All Change Please
Last Friday I was in the garden, standing alone in front of what was left of an unruly looking rose plant, holding a pair of secateurs. I had been eyeing it out of the kitchen window for a couple of weeks already, mentally snipping off its long, straggly last-year's growth as I washed up the saucepans and cups, but the actual pruning was proving far more difficult.
Normally, if I need a piece of advice on the garden, I'll pick up the phone and ring my mother. But we live in different climate zones, so in the springtime, while I'm standing frustrated in front of a dwindling group of brave winter hardies, my mother's garden will look much the same as it did in autumn: mild and unchanging. But then that's England all over. Mild and unchanging.
Transportation of ourselves and our words has become so easy that I mostly manage to forget quite how far away I live from the rest of my family. But in spring, it's the garden that reminds me.
'Sorry,' says my mother down the phone – as clearly as if she was next to me. 'I don't know what you should be doing with the garden now. What about your neighbours, why don't you ask them?' I think about the neighbours using a spirit level to plant their hedge (or Sichtschutz – screen – as it's often known here); their military rows of bulbs and symmetrical flower beds.
One answer to the continental climate popular amongst our neighbours is the 'flower shop' style of gardening: a burst of pink, yellow, light blue, lilac and orange, lifting crinoline skirtfuls of blossom for the bees; thick, thirsty light-green leaves and stems shooting high around terrace seating and neat sun umbrellas. Garden terrace and garden seem to appear at the same time. And indeed for many a German they are an incontrovertible unity. But how do I begin to explain to a flower shop gardener a longing for a herbaceous border? How do I admit a need for unpredictability to the symmetrical planter? Clearly, I will have to go it alone.
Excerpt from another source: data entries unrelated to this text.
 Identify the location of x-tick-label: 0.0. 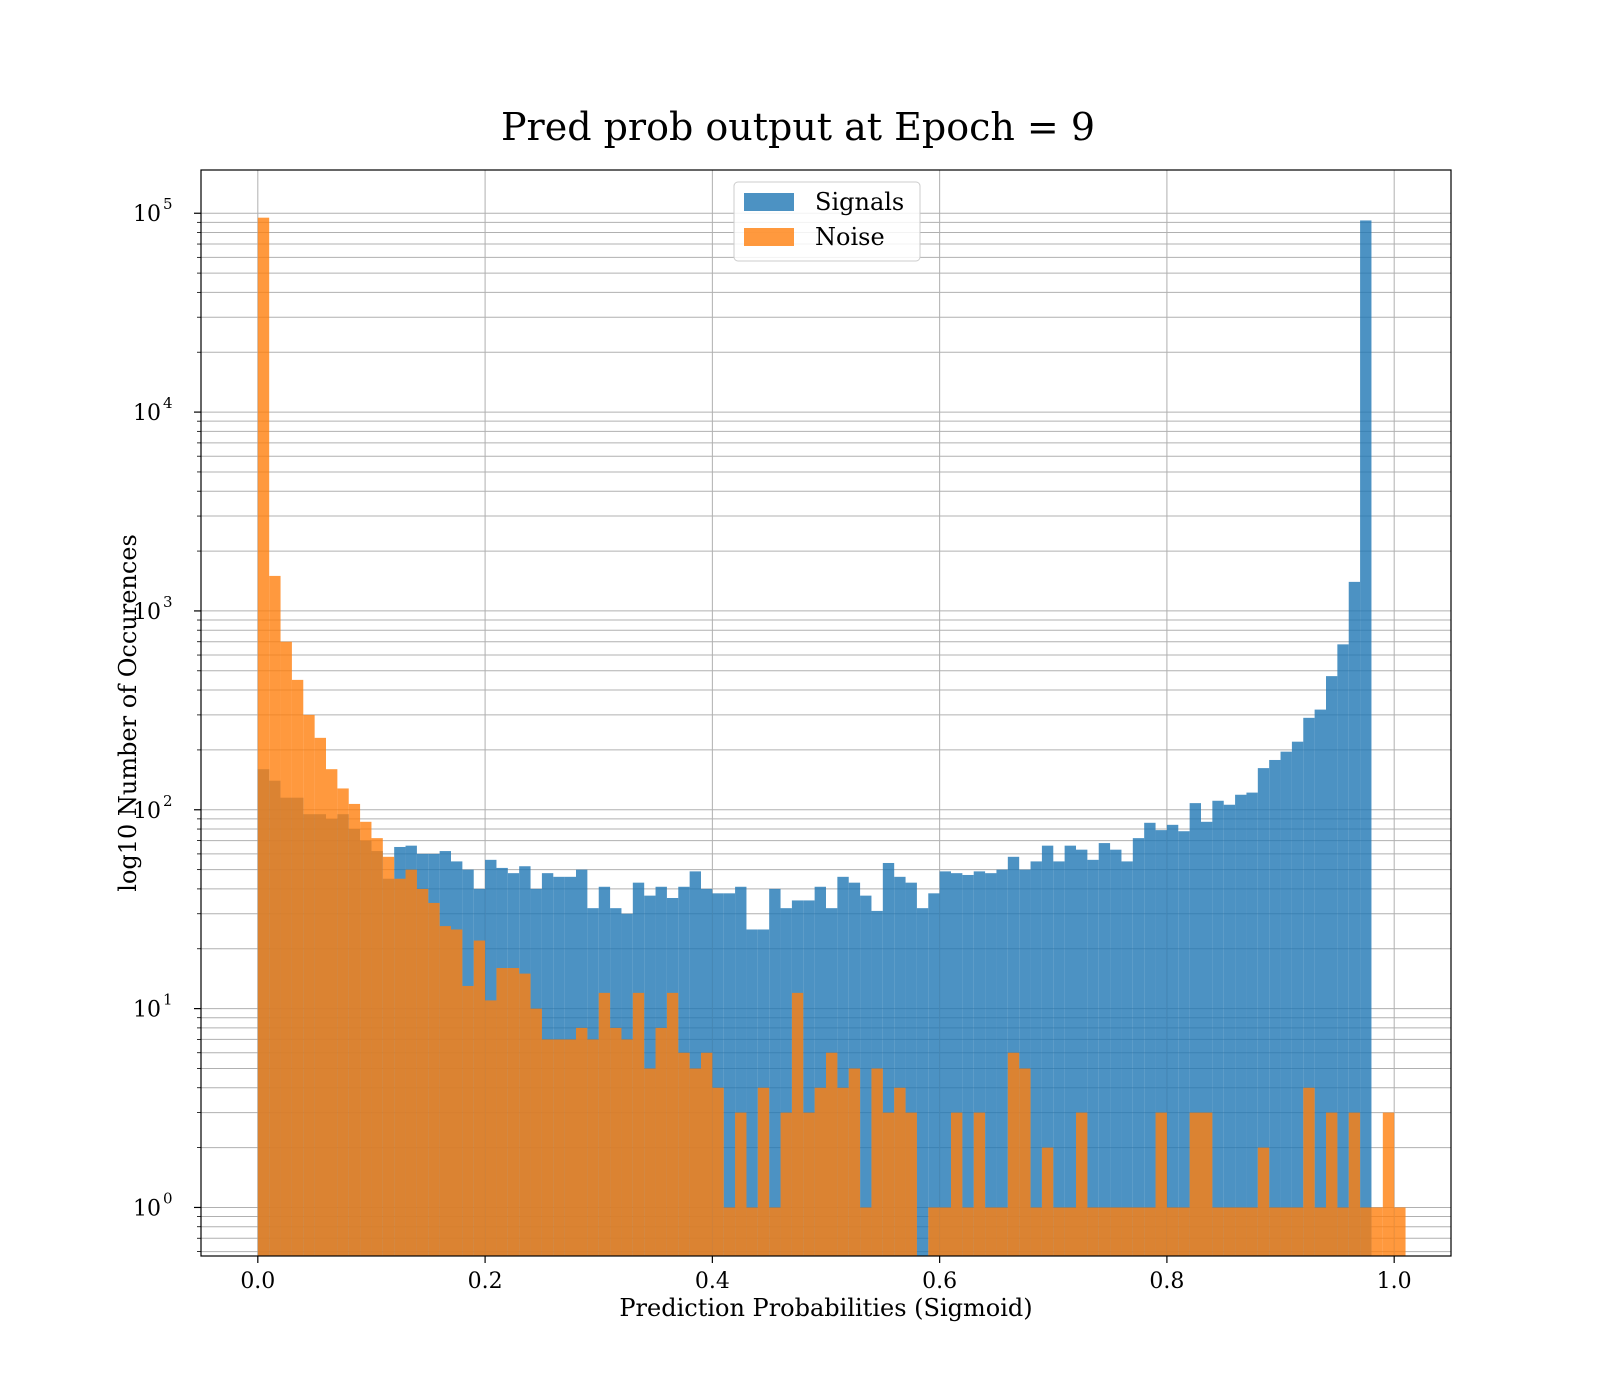
(258, 1282).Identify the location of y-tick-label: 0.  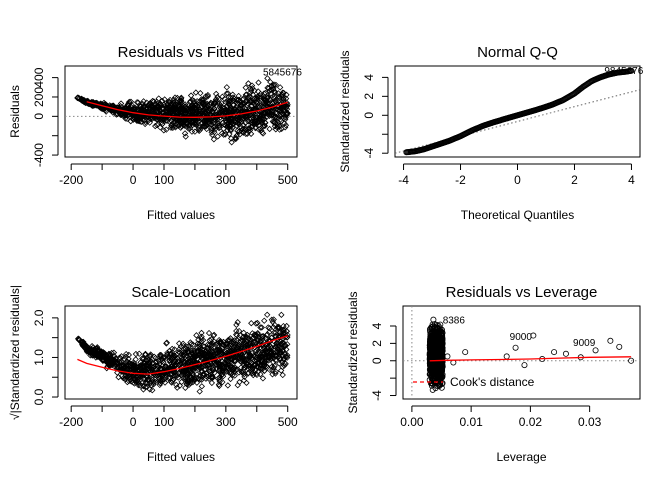
(377, 360).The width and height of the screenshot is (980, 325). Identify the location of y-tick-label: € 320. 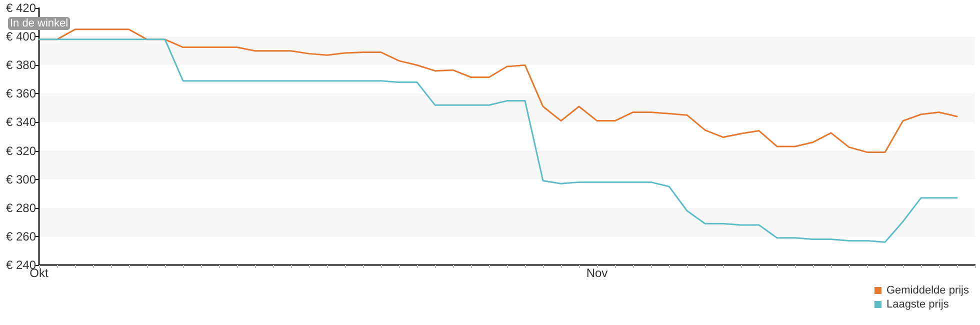
(21, 151).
'What do you want?' The post-winter rose is frustratingly unresponsive. 'Water? Fertiliser?... Shortness?' I click my secateurs at it. When it's not looking like an upside-down shrivelled, green octopus, this rose is covered with heavy clusters of small, white flowers with multiple rows of petals and delicate leaves. It said on the pot it was a bush rose, but two years later, it's very clearly a climbing rose – some Scherzkeks at the shop must have thought it was funny to change the labels. I try a bit of empathy: If I were a climbing rose, left to flail for two years – falsely apprehended and misunderstood – what would I want?' My secateur arm drops. This plant makes me feel sad. Who am I to start chopping bits off it, when it's had such a contrary life already. I should be happy it's bothering to do anything at all. So I pull off the gardening gloves and hang the secateurs in the cellar. Later on, I discuss this non-pruning-event with my husband. He says something like, 'You're thinking about it the wrong way around. It's not about the rose. What do you want?'. I throw my hands up in frustration. 'I want a bush rose! I always wanted a bush rose'.
'I've been busy in the garden' I tell my mother later on the phone.
'Really? So have I', she says, sounding brusque and pleased, as if she has just come in from a long windy moorland walk.
'Pruning?' She asks.
'Yes,' I say.
'That's funny, so was I.'
'I was trying to sort out this rose we've got that's supposed to be a bush rose...' I venture.
'Ah, your Cecile Brunner, I remember. How did you do?'
Cecile what?
'Well, I tidied it up a bit anyway,' I say, wondering why roses need surnames. I pause.
'I think I did alright. How are things with you?' I ask.